Leave every entry as it is and write the data out in full.

__Recorded data__.
[Start of section]

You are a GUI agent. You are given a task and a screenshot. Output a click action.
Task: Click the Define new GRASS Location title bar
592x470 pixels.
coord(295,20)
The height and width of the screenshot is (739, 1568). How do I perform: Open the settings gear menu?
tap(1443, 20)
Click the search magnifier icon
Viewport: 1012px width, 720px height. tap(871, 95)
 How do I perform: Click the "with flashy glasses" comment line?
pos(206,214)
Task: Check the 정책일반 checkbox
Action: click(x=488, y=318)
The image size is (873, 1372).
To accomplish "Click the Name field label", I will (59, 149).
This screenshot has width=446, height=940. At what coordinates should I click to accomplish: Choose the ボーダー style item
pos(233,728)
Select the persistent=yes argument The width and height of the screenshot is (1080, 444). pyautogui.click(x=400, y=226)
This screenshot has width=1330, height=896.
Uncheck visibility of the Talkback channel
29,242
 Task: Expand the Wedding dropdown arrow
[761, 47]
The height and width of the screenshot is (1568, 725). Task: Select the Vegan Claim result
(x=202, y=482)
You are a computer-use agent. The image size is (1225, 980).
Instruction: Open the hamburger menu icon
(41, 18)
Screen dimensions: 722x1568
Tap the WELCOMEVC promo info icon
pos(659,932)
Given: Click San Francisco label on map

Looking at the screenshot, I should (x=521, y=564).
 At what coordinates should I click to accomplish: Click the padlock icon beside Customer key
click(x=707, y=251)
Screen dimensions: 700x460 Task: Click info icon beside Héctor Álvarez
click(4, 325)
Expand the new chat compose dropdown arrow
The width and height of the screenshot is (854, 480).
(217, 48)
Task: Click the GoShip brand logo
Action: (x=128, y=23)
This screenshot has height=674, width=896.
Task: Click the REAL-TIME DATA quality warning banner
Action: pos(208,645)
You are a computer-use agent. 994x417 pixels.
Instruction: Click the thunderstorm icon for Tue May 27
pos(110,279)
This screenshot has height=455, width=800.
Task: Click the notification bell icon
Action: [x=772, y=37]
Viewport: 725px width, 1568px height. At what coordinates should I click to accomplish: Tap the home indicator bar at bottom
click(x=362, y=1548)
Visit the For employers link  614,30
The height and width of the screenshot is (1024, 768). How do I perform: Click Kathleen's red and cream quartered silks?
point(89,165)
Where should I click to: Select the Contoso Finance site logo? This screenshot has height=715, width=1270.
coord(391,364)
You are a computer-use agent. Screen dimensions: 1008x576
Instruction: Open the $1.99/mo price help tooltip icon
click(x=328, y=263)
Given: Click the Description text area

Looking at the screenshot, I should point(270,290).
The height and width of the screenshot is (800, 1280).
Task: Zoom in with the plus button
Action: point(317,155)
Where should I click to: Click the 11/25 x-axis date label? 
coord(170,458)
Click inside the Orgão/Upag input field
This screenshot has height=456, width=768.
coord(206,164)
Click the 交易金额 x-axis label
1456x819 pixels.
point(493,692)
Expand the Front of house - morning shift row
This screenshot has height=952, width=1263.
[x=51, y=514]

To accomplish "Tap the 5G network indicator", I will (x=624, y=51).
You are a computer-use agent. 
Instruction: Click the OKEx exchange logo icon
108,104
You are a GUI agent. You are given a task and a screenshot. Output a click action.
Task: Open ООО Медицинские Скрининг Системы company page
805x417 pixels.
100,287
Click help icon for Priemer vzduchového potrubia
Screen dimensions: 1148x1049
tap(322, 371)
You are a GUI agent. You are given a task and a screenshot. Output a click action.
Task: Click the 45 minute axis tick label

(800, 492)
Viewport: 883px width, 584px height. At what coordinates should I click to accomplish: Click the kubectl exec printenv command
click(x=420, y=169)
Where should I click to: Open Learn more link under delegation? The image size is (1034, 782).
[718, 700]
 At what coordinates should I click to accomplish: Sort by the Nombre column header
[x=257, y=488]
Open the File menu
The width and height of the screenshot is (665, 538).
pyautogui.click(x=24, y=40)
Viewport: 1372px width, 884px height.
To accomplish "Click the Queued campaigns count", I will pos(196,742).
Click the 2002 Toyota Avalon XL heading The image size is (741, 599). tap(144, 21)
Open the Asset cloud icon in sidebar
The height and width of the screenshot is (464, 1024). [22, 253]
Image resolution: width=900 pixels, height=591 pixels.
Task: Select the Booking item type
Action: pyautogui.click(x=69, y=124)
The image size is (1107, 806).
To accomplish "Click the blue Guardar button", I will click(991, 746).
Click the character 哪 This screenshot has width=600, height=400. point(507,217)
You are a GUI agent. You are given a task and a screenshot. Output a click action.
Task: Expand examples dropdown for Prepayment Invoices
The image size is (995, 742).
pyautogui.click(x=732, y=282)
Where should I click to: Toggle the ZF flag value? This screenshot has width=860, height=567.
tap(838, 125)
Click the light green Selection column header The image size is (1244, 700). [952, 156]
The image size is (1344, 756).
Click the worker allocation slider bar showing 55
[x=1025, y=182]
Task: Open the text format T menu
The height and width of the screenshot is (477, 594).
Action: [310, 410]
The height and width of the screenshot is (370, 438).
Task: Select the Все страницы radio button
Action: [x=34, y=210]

[End of section]

__Written response__.
You are a GUI agent. You are given a task and a screenshot. Output a click action.
Task: Click the Define new GRASS Location title bar
592x470 pixels.
coord(295,20)
The height and width of the screenshot is (739, 1568). How do I perform: Open the settings gear menu?
tap(1443, 20)
Click the search magnifier icon
Viewport: 1012px width, 720px height. tap(871, 95)
 How do I perform: Click the "with flashy glasses" comment line?
pos(206,214)
Task: Check the 정책일반 checkbox
Action: click(x=488, y=318)
The image size is (873, 1372).
To accomplish "Click the Name field label", I will (59, 149).
This screenshot has width=446, height=940. At what coordinates should I click to accomplish: Choose the ボーダー style item
pos(233,728)
Select the persistent=yes argument The width and height of the screenshot is (1080, 444). pyautogui.click(x=400, y=226)
This screenshot has width=1330, height=896.
Uncheck visibility of the Talkback channel
29,242
 Task: Expand the Wedding dropdown arrow
[761, 47]
The height and width of the screenshot is (1568, 725). Task: Select the Vegan Claim result
(x=202, y=482)
You are a computer-use agent. The image size is (1225, 980).
Instruction: Open the hamburger menu icon
(41, 18)
Screen dimensions: 722x1568
Tap the WELCOMEVC promo info icon
pos(659,932)
Given: Click San Francisco label on map

Looking at the screenshot, I should (x=521, y=564).
 At what coordinates should I click to accomplish: Click the padlock icon beside Customer key
click(x=707, y=251)
Screen dimensions: 700x460 Task: Click info icon beside Héctor Álvarez
click(4, 325)
Expand the new chat compose dropdown arrow
The width and height of the screenshot is (854, 480).
(217, 48)
Task: Click the GoShip brand logo
Action: (x=128, y=23)
This screenshot has height=674, width=896.
Task: Click the REAL-TIME DATA quality warning banner
Action: pos(208,645)
You are a computer-use agent. 994x417 pixels.
Instruction: Click the thunderstorm icon for Tue May 27
pos(110,279)
This screenshot has height=455, width=800.
Task: Click the notification bell icon
Action: [x=772, y=37]
Viewport: 725px width, 1568px height. At what coordinates should I click to accomplish: Tap the home indicator bar at bottom
click(x=362, y=1548)
Visit the For employers link  614,30
The height and width of the screenshot is (1024, 768). How do I perform: Click Kathleen's red and cream quartered silks?
point(89,165)
Where should I click to: Select the Contoso Finance site logo? This screenshot has height=715, width=1270.
coord(391,364)
You are a computer-use agent. Screen dimensions: 1008x576
Instruction: Open the $1.99/mo price help tooltip icon
click(x=328, y=263)
Given: Click the Description text area

Looking at the screenshot, I should point(270,290).
The height and width of the screenshot is (800, 1280).
Task: Zoom in with the plus button
Action: point(317,155)
Where should I click to: Click the 11/25 x-axis date label? 
coord(170,458)
Click inside the Orgão/Upag input field
This screenshot has height=456, width=768.
coord(206,164)
Click the 交易金额 x-axis label
1456x819 pixels.
point(493,692)
Expand the Front of house - morning shift row
This screenshot has height=952, width=1263.
[x=51, y=514]

To accomplish "Tap the 5G network indicator", I will (x=624, y=51).
You are a computer-use agent. 
Instruction: Click the OKEx exchange logo icon
108,104
You are a GUI agent. You are given a task and a screenshot. Output a click action.
Task: Open ООО Медицинские Скрининг Системы company page
805x417 pixels.
100,287
Click help icon for Priemer vzduchového potrubia
Screen dimensions: 1148x1049
tap(322, 371)
You are a GUI agent. You are given a task and a screenshot. Output a click action.
Task: Click the 45 minute axis tick label

(800, 492)
Viewport: 883px width, 584px height. At what coordinates should I click to accomplish: Click the kubectl exec printenv command
click(x=420, y=169)
Where should I click to: Open Learn more link under delegation? The image size is (1034, 782).
[718, 700]
 At what coordinates should I click to accomplish: Sort by the Nombre column header
[x=257, y=488]
Open the File menu
The width and height of the screenshot is (665, 538).
pyautogui.click(x=24, y=40)
Viewport: 1372px width, 884px height.
To accomplish "Click the Queued campaigns count", I will pos(196,742).
Click the 2002 Toyota Avalon XL heading The image size is (741, 599). tap(144, 21)
Open the Asset cloud icon in sidebar
The height and width of the screenshot is (464, 1024). [22, 253]
Image resolution: width=900 pixels, height=591 pixels.
Task: Select the Booking item type
Action: pyautogui.click(x=69, y=124)
The image size is (1107, 806).
To accomplish "Click the blue Guardar button", I will click(991, 746).
Click the character 哪 This screenshot has width=600, height=400. point(507,217)
You are a GUI agent. You are given a task and a screenshot. Output a click action.
Task: Expand examples dropdown for Prepayment Invoices
The image size is (995, 742).
pyautogui.click(x=732, y=282)
Where should I click to: Toggle the ZF flag value? This screenshot has width=860, height=567.
tap(838, 125)
Click the light green Selection column header The image size is (1244, 700). [952, 156]
The image size is (1344, 756).
Click the worker allocation slider bar showing 55
[x=1025, y=182]
Task: Open the text format T menu
The height and width of the screenshot is (477, 594).
Action: [310, 410]
The height and width of the screenshot is (370, 438).
Task: Select the Все страницы radio button
Action: [x=34, y=210]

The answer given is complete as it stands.